* Set task:
Copy out every line of the records below word for word, leaving out the pictures.

___ Material ___

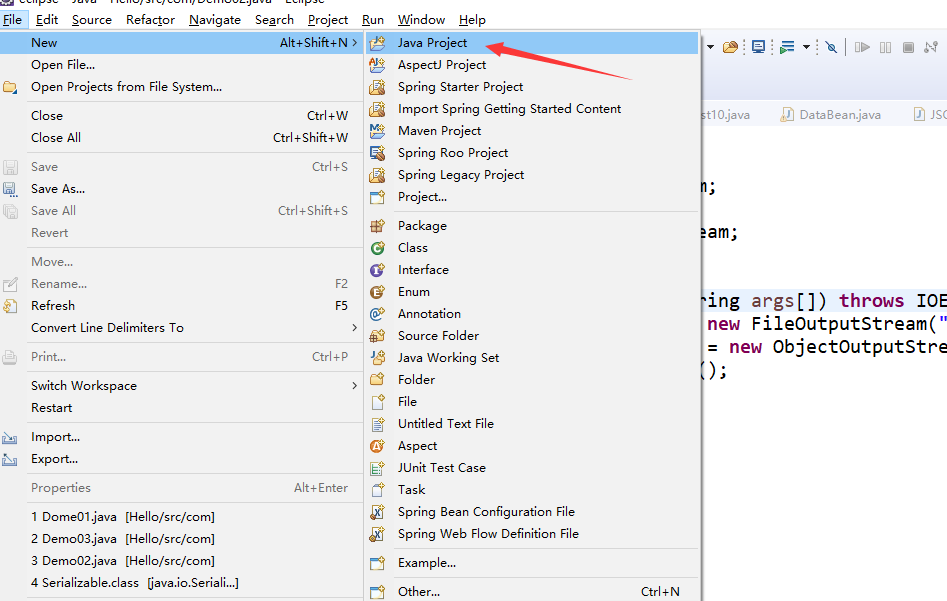Image resolution: width=947 pixels, height=601 pixels.
Task: Choose Maven Project in the submenu
Action: point(439,131)
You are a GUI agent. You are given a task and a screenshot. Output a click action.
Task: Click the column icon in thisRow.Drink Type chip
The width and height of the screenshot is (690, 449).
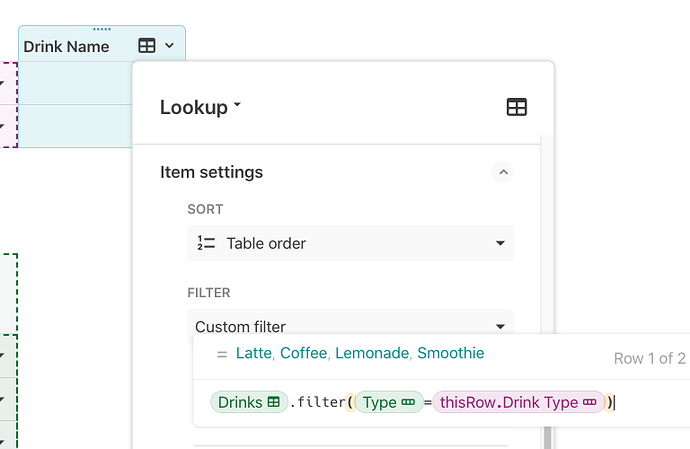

___

* Exercise answer:
Image resolution: width=947 pixels, height=601 pixels.
Task: Choose Maven Project in the submenu
Action: point(439,131)
You are a GUI agent. You are given a task and a screenshot. Output a click action.
Task: Click the column icon in thisRow.Drink Type chip
The width and height of the screenshot is (690, 449).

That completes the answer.